#### Stored records

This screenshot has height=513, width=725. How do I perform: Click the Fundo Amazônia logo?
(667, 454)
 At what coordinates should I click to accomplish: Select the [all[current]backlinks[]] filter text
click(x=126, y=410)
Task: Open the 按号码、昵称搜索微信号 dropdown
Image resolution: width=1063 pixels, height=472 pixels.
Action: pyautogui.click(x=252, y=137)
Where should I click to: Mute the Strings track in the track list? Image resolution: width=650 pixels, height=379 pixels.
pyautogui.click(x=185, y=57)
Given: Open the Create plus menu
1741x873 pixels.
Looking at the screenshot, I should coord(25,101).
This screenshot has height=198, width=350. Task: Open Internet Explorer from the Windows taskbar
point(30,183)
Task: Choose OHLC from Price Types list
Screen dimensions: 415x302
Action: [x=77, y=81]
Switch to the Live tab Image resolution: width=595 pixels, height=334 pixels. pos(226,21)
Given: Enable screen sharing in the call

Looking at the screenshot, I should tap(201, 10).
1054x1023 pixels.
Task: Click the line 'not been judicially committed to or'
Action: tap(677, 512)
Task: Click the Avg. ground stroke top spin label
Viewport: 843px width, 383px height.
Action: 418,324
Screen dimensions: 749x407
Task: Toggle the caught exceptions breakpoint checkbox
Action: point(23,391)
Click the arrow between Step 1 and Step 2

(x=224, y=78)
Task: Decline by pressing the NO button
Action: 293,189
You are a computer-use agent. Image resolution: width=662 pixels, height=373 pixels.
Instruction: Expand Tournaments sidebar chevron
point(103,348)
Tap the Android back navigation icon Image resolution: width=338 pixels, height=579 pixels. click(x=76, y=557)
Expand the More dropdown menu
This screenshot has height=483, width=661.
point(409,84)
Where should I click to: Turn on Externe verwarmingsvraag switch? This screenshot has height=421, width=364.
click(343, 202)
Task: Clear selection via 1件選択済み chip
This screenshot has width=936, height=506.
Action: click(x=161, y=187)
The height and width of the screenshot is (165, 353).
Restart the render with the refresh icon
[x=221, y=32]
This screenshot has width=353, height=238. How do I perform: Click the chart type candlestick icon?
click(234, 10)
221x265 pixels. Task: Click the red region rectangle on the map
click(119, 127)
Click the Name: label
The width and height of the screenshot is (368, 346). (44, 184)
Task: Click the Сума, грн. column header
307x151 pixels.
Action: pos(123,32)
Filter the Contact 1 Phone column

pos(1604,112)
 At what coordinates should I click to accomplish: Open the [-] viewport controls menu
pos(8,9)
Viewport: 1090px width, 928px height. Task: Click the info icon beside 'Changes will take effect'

########

-- What this task involves --
Turn the records into a Markdown table with the columns Row and Line, starting at the line that contains "Filter the Contact 1 Phone column" and ending at the last line of the records. Number each row and omit blank lines.

-- Task solution --
| Row | Line |
|---|---|
| 1 | Filter the Contact 1 Phone column |
| 2 | pos(1604,112) |
| 3 |  At what coordinates should I click to accomplish: Open the [-] viewport controls menu |
| 4 | pos(8,9) |
| 5 | Viewport: 1090px width, 928px height. Task: Click the info icon beside 'Changes will take effect' |